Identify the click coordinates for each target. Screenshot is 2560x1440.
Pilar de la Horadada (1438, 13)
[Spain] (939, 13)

--

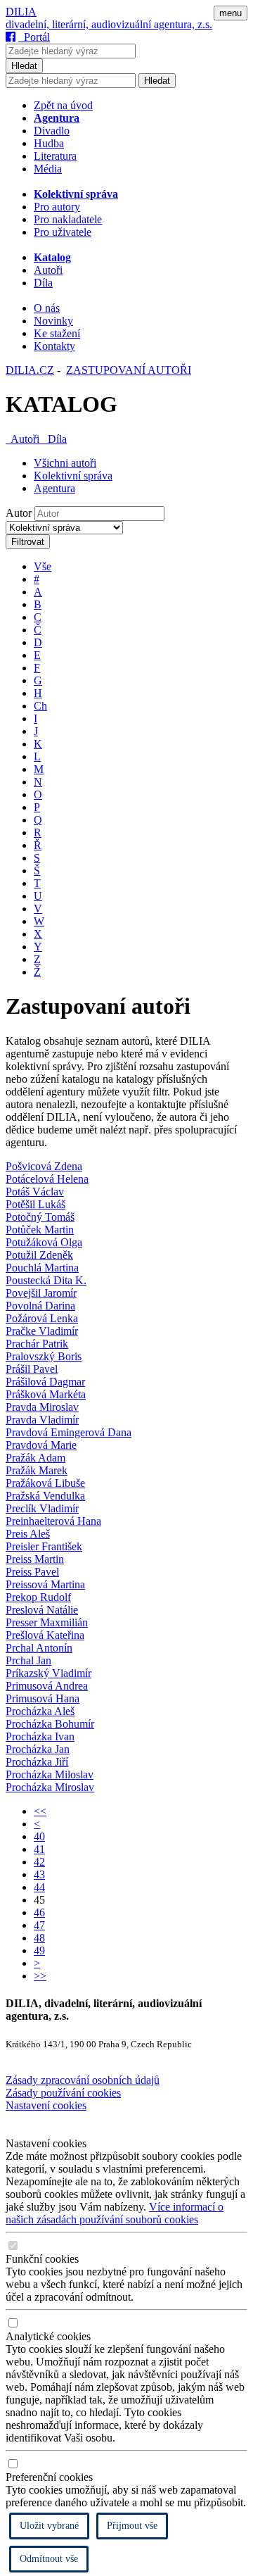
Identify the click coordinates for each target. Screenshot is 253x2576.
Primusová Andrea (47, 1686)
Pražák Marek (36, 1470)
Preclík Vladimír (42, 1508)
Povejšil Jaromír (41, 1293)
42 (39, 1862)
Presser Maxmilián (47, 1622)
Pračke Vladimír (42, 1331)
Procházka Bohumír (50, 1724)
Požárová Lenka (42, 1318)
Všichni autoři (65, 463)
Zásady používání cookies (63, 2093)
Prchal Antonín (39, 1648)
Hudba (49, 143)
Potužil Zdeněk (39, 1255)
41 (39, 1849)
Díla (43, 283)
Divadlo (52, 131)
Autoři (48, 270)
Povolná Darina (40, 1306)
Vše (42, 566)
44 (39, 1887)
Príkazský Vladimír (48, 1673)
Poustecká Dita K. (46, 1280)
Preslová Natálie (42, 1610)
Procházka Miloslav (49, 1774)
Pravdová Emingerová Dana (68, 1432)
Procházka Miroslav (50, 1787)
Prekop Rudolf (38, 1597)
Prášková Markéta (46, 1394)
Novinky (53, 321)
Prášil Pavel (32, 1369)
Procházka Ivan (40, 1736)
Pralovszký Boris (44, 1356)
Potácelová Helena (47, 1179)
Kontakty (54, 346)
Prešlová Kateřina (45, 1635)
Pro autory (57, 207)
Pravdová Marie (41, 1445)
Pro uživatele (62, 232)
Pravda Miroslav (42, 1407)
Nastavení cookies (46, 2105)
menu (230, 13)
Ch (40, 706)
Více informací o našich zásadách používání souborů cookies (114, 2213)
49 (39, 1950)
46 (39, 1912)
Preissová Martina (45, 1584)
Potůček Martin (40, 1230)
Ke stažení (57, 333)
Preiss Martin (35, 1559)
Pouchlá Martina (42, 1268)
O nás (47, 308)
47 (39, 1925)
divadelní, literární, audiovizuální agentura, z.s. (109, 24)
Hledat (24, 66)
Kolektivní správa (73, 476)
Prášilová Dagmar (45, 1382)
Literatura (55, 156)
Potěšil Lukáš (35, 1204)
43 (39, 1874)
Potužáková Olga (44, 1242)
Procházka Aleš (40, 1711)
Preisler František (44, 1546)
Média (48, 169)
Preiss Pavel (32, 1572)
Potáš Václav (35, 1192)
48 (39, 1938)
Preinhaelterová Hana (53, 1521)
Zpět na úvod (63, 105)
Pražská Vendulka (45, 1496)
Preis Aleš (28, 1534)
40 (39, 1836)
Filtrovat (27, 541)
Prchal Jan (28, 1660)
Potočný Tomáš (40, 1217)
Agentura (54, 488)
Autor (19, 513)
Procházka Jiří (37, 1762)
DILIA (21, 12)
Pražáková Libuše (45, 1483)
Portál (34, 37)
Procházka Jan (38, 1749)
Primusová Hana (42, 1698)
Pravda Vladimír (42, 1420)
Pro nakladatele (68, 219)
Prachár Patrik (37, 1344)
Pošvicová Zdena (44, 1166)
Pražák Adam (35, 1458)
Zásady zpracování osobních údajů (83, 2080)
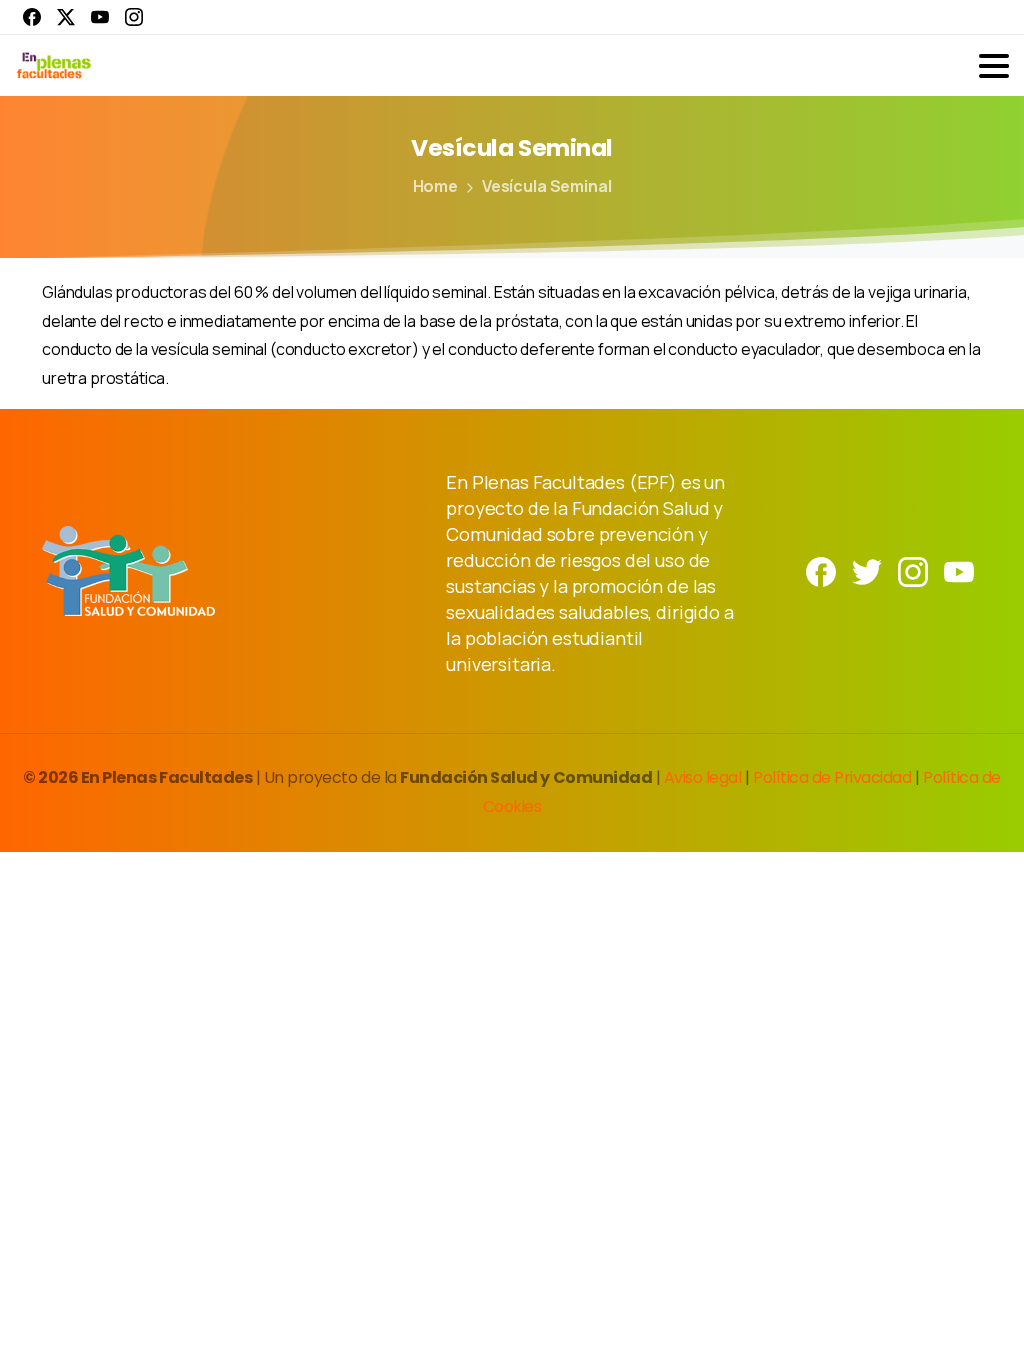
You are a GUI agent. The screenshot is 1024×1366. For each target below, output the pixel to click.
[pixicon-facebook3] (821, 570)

(How to complete this task)
What you give back must be the stretch above, starting at the line with "Presser Maxmilián (47, 1622)" and ending at the line with "Pravdová Marie (41, 1445)", copied exactly.

(Written response)
Presser Maxmilián (47, 1622)
Pračke Vladimír (42, 1331)
Procházka Bohumír (50, 1724)
Požárová Lenka (42, 1318)
Všichni autoři (65, 463)
Zásady používání cookies (63, 2093)
Prchal Antonín (39, 1648)
Hudba (49, 143)
Potužil Zdeněk (39, 1255)
41 (39, 1849)
Díla (43, 283)
Divadlo (52, 131)
Autoři (48, 270)
Povolná Darina (40, 1306)
Vše (42, 566)
44 (39, 1887)
Príkazský Vladimír (48, 1673)
Poustecká Dita K. (46, 1280)
Preslová Natálie (42, 1610)
Procházka Miloslav (49, 1774)
Pravdová Emingerová Dana (68, 1432)
Procházka Miroslav (50, 1787)
Prekop Rudolf (38, 1597)
Prášková Markéta (46, 1394)
Novinky (53, 321)
Prášil Pavel (32, 1369)
Procházka Ivan (40, 1736)
Pralovszký Boris (44, 1356)
Potácelová Helena (47, 1179)
Kontakty (54, 346)
Prešlová Kateřina (45, 1635)
Pro autory (57, 207)
Pravdová Marie (41, 1445)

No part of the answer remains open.